WHAT IS REQUIRED:
Print the first line of the data below and every one after it, through the line containing "Contact Us (1534, 826)", exactly as written.

═════ TASK INPUT

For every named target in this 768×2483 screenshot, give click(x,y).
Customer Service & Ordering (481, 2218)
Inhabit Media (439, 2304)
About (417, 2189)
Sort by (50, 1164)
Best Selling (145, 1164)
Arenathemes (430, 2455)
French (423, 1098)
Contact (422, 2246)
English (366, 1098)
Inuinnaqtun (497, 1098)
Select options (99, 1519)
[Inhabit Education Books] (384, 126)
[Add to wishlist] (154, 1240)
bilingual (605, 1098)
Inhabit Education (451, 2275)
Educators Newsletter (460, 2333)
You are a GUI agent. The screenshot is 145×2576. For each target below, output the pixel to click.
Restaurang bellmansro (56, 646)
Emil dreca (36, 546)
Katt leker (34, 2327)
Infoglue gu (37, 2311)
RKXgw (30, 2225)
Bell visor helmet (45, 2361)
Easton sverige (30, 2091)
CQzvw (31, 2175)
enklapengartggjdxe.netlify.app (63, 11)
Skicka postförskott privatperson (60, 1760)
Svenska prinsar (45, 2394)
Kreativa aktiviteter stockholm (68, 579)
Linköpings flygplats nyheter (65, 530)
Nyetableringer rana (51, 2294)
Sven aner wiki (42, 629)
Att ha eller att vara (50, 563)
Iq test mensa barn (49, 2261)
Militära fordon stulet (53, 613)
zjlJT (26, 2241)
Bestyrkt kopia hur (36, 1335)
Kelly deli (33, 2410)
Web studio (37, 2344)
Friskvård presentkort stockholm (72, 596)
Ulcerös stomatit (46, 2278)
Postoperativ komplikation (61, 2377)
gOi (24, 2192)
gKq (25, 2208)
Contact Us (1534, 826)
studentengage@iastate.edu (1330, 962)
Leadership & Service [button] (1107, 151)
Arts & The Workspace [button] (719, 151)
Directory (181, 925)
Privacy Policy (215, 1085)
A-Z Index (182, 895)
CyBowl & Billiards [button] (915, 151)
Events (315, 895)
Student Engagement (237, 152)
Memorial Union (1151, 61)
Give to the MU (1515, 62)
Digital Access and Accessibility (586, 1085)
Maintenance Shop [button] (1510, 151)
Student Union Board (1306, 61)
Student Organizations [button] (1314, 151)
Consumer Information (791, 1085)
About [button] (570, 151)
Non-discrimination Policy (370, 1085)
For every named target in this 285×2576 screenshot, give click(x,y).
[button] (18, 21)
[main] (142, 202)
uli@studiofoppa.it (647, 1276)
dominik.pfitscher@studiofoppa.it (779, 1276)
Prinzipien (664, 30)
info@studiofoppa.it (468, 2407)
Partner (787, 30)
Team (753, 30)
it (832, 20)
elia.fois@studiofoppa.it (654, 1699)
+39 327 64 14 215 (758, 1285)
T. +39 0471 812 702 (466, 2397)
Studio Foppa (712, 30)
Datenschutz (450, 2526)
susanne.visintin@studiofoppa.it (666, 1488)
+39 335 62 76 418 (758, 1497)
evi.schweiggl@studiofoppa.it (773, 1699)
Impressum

══════════

EXPECTED OUTPUT:
For every named target in this 768×2483 screenshot, give click(x,y).
Customer Service & Ordering (481, 2218)
Inhabit Media (439, 2304)
About (417, 2189)
Sort by (50, 1164)
Best Selling (145, 1164)
Arenathemes (430, 2455)
French (423, 1098)
Contact (422, 2246)
English (366, 1098)
Inuinnaqtun (497, 1098)
Select options (99, 1519)
[Inhabit Education Books] (384, 126)
[Add to wishlist] (154, 1240)
bilingual (605, 1098)
Inhabit Education (451, 2275)
Educators Newsletter (460, 2333)
You are a GUI agent. The screenshot is 145×2576. For each target below, output the pixel to click.
Restaurang bellmansro (56, 646)
Emil dreca (36, 546)
Katt leker (34, 2327)
Infoglue gu (37, 2311)
RKXgw (30, 2225)
Bell visor helmet (45, 2361)
Easton sverige (30, 2091)
CQzvw (31, 2175)
enklapengartggjdxe.netlify.app (63, 11)
Skicka postförskott privatperson (60, 1760)
Svenska prinsar (45, 2394)
Kreativa aktiviteter stockholm (68, 579)
Linköpings flygplats nyheter (65, 530)
Nyetableringer rana (51, 2294)
Sven aner wiki (42, 629)
Att ha eller att vara (50, 563)
Iq test mensa barn (49, 2261)
Militära fordon stulet (53, 613)
zjlJT (26, 2241)
Bestyrkt kopia hur (36, 1335)
Kelly deli (33, 2410)
Web studio (37, 2344)
Friskvård presentkort stockholm (72, 596)
Ulcerös stomatit (46, 2278)
Postoperativ komplikation (61, 2377)
gOi (24, 2192)
gKq (25, 2208)
Contact Us (1534, 826)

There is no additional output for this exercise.